### To do
Return the following from the records below: each line, word for word, starting with the line that contains "The width and height of the screenshot is (528, 825)." and going on through the line that contains "This screenshot has height=871, width=817.", with nothing outside that range.

### Data shown
====

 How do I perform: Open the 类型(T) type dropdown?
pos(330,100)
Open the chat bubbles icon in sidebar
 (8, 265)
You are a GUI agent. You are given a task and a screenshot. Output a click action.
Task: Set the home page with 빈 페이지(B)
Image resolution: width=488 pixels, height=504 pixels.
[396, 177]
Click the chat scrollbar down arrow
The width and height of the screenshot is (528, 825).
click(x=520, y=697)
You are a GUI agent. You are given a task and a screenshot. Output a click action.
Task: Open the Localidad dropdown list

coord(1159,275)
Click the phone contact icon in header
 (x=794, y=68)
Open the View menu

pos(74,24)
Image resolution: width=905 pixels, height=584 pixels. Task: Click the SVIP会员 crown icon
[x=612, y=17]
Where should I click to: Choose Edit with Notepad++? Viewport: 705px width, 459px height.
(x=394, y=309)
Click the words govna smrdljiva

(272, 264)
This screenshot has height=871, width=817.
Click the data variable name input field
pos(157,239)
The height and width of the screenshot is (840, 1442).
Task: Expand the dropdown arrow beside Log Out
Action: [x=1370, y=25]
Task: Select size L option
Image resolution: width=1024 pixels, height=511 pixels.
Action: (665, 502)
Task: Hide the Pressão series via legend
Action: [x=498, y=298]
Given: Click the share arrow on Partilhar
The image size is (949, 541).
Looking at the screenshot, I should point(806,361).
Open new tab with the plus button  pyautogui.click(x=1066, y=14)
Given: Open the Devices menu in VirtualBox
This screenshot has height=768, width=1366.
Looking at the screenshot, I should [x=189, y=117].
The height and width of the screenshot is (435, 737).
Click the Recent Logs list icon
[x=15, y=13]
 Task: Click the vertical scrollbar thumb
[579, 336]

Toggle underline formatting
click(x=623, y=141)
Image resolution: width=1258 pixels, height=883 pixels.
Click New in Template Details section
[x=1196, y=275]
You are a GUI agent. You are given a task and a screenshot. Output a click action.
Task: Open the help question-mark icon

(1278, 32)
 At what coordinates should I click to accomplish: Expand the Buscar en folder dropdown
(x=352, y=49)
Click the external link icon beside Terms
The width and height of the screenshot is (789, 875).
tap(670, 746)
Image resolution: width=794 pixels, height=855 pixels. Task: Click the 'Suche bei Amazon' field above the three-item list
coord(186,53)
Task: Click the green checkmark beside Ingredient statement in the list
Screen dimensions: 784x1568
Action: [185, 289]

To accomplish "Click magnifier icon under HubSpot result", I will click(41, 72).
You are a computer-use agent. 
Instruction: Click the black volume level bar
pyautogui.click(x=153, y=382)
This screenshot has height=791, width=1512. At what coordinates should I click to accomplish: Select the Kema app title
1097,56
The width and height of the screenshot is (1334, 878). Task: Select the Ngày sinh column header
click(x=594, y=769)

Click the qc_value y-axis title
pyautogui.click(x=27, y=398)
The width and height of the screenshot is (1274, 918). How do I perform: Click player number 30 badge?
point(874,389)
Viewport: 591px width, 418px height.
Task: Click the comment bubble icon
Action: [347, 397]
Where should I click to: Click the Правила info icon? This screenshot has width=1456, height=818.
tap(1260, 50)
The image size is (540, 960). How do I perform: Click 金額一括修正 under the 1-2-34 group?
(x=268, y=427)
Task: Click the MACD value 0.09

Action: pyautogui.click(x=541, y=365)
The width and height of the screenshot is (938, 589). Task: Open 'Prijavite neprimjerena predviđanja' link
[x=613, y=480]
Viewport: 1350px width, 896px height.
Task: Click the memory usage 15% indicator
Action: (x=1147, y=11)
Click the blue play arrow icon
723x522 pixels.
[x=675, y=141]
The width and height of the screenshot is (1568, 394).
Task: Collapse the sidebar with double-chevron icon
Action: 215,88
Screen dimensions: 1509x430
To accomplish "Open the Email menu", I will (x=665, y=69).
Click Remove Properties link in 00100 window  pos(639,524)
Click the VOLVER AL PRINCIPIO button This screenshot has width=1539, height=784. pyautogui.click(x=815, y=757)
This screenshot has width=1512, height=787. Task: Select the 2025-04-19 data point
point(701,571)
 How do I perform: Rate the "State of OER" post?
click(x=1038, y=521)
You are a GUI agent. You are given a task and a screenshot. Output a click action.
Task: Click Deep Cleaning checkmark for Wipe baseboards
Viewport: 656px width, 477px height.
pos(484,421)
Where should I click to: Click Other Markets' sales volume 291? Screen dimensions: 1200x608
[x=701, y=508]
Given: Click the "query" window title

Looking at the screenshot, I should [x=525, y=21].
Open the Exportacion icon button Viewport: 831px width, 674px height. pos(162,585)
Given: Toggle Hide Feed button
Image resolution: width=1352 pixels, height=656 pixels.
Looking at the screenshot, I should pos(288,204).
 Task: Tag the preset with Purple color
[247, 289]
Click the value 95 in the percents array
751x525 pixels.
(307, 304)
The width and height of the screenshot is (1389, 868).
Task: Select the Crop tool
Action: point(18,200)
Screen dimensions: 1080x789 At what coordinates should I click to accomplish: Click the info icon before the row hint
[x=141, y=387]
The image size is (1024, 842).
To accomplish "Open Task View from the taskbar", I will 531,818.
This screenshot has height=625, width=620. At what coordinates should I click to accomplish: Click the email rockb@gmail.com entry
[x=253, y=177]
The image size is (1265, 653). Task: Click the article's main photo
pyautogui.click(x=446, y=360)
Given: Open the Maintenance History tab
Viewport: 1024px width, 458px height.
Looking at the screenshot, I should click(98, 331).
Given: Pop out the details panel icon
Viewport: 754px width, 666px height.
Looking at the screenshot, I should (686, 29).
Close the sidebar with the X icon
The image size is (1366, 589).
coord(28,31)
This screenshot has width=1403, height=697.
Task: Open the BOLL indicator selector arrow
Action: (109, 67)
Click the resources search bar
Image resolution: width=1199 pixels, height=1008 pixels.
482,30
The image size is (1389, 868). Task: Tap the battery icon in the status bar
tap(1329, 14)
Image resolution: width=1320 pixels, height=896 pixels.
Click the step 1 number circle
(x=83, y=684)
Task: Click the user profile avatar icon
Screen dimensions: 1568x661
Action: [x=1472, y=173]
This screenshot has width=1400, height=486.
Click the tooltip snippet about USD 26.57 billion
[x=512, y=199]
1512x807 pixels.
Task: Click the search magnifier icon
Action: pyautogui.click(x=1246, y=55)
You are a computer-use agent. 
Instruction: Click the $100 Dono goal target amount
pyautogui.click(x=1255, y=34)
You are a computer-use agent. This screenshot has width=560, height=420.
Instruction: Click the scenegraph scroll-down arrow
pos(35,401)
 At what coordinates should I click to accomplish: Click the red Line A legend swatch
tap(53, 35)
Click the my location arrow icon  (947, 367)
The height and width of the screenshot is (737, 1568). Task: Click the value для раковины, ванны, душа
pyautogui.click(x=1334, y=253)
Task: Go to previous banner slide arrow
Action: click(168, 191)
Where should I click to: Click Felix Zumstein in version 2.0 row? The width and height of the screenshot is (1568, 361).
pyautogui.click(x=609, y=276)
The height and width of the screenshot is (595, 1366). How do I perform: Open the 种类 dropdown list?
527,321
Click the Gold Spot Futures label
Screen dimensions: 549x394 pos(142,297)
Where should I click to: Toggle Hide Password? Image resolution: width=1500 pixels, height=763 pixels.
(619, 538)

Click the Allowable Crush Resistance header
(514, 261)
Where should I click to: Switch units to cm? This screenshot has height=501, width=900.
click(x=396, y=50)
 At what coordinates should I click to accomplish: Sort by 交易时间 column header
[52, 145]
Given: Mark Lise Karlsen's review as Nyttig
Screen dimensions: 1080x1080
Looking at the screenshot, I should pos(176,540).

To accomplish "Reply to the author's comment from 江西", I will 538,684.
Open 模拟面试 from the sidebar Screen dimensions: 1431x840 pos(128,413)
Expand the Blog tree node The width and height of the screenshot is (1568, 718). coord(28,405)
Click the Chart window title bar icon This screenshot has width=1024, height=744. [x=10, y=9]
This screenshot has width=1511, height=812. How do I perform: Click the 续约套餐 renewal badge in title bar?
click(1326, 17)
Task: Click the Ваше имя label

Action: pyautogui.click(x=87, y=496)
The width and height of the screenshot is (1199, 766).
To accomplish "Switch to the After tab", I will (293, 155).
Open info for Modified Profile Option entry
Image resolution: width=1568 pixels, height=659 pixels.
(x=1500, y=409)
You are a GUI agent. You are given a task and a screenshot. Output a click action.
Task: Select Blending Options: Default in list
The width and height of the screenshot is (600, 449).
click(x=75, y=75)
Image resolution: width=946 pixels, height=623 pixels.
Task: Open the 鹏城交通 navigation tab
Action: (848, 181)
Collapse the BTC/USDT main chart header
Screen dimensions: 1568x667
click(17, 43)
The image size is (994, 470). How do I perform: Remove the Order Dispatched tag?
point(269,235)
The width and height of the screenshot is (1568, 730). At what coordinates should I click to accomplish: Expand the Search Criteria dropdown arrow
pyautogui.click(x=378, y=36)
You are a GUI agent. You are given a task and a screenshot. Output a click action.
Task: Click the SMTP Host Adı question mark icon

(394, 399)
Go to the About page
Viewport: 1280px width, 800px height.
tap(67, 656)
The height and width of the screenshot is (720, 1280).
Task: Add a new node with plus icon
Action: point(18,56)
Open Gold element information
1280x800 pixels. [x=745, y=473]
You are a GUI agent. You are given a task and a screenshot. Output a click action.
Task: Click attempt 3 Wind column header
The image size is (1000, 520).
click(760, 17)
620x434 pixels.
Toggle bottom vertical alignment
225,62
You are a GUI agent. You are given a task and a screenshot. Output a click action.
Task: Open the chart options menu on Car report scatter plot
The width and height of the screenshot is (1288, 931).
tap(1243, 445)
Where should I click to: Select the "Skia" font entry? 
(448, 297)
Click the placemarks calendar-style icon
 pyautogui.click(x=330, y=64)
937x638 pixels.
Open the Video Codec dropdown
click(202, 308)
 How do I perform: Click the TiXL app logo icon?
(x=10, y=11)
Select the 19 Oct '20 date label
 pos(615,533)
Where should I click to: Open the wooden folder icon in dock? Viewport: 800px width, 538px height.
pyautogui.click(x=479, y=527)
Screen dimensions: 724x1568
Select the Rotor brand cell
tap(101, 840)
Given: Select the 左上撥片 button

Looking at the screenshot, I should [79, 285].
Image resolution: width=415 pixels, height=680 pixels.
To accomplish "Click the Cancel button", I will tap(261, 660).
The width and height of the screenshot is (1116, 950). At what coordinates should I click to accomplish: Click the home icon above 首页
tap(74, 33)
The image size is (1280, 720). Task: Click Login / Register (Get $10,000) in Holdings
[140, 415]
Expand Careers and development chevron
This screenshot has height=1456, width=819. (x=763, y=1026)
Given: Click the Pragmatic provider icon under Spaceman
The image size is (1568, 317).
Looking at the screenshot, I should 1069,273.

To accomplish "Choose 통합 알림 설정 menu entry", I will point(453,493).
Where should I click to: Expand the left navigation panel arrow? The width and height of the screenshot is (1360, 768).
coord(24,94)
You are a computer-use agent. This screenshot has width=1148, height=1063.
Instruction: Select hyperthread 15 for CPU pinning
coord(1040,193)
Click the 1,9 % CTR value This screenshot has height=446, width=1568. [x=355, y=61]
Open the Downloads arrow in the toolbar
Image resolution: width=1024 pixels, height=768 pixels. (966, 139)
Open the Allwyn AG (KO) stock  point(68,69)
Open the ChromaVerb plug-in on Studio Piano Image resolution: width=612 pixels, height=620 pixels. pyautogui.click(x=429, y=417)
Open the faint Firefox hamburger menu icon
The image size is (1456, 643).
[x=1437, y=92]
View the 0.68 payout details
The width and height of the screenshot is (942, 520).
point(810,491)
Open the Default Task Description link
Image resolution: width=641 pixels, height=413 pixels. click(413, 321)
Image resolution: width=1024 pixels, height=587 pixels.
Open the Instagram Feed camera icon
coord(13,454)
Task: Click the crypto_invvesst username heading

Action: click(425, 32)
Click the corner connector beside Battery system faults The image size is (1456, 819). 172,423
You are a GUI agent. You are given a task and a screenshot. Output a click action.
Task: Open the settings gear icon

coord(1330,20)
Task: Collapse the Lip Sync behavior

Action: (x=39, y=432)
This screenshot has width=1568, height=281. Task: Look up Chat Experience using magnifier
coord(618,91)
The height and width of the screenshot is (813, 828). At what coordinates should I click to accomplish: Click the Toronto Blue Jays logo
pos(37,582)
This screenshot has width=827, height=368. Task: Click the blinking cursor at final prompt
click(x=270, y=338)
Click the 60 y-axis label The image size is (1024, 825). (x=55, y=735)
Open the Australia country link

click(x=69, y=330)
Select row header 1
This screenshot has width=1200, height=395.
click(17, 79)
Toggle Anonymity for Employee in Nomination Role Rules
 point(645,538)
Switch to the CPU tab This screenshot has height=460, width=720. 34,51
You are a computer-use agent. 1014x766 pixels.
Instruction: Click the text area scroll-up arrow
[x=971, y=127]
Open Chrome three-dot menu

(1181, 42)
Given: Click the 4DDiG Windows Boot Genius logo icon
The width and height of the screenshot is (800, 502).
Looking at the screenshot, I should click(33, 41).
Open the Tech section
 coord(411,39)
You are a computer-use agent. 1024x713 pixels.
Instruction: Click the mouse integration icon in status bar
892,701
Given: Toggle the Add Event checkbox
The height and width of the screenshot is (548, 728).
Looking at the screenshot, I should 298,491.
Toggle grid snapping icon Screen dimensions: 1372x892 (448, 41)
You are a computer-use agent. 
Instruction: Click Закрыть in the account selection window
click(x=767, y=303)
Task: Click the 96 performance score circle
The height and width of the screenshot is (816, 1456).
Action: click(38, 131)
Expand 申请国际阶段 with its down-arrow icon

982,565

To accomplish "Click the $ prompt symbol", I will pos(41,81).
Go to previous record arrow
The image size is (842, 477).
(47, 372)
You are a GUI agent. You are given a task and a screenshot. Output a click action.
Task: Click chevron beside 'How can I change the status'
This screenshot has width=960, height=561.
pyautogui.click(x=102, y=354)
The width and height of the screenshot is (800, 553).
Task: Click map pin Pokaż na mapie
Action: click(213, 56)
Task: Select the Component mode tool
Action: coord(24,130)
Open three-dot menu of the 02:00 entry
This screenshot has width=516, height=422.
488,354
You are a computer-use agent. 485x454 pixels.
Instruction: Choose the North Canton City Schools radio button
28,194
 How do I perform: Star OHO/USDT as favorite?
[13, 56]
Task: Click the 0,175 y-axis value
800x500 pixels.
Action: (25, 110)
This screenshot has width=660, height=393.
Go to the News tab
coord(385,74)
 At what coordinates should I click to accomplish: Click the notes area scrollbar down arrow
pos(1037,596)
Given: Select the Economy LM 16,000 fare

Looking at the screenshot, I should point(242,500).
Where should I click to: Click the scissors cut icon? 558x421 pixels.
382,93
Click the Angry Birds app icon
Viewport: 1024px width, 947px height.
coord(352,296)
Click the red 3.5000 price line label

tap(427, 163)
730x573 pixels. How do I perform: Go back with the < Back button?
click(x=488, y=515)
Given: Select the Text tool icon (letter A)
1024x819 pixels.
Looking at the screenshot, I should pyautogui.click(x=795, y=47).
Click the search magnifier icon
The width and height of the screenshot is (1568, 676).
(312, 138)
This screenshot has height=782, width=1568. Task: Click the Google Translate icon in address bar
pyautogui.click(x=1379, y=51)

====

### Solution to this task
The width and height of the screenshot is (528, 825).
click(x=520, y=697)
You are a GUI agent. You are given a task and a screenshot. Output a click action.
Task: Open the Localidad dropdown list

coord(1159,275)
Click the phone contact icon in header
 (x=794, y=68)
Open the View menu

pos(74,24)
Image resolution: width=905 pixels, height=584 pixels. Task: Click the SVIP会员 crown icon
[x=612, y=17]
Where should I click to: Choose Edit with Notepad++? Viewport: 705px width, 459px height.
(x=394, y=309)
Click the words govna smrdljiva

(272, 264)
This screenshot has height=871, width=817.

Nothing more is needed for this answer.